Comprehensive Plan Set For Update

A good Comprehensive Plan is part vision-statement and part practical guide to action. Focused primarily on matters of land use, it describes a community’s current conditions and charts a course to a desired future. Once completed, a Comprehensive Plan serves as the basis for subsequent decisions on zoning, infrastructure, development, and preservation. Even the most thoughtful Comprehensive Plan cannot anticipate all of the factors that shape a city’s options, and so such plans are intended to be living, flexible documents that change in response to new conditions and opportunities. But the value of a good plan cannot be overstated in helping to guide municipal priorities.

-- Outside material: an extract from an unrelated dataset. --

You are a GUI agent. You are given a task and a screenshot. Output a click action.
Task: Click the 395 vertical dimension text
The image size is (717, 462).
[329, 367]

New Rochelle’s current Comprehensive Plan is fifteen years old. And while it has been updated periodically on a piecemeal basis, it is now time for a full re-draft. During the June 14th meeting of the City Council, our Planning Director Eleanor Sharpe presented the essential principles and procedures that will shape this effort. We expect the process to unfold over approximately 18 months and to involve extensive public input. You can learn much more by viewing Ms. Sharpe’s presentation.

In recent months, I have written about the City’s GreeNR Sustainability Plan, a Bi-State Regional Planning Consortium, and a mayors’ planning session with the Lt. Governor. Now we can add the Comprehensive Plan to this list of significant, forward-looking initiatives that will help shape New Rochelle for decades.

It is easy to dismiss such efforts as so much hot air and shuffling of papers, but that perception would be dead wrong. I have found that good planning is invaluable and benefits our community on multiple levels:

  • enhanced capacity to attract private investment and economic development;
  • improved access to grants, some of which explicitly require a planning component;
  • broader community involvement in civic goal-setting;
  • rational and proactive allocation of scarce resources, especially for infrastructure; and
  • better decision-making by the City Council and Administration.

What’s more, this is precisely the right time to concentrate on planning. By doing this work now, in the midst of a difficult economic climate, we can move immediately to implementation when the economy improves. I want New Rochelle to hit the ground running as soon as the recovery finally arrives.

Lastly, our various planning initiatives are intended to complement and strengthen each other. For example, the land use principles laid out in the Sustainability Plan will form the basis for the more detailed goals in the Comprehensive Plan, and the transit analysis made possible by our involvement in the Bi-State consortium will be integrated into the Comprehensive Plan’s transportation recommendations.

You’ll hear much more about all this in the months ahead, and I look forward to constructive input from our entire community.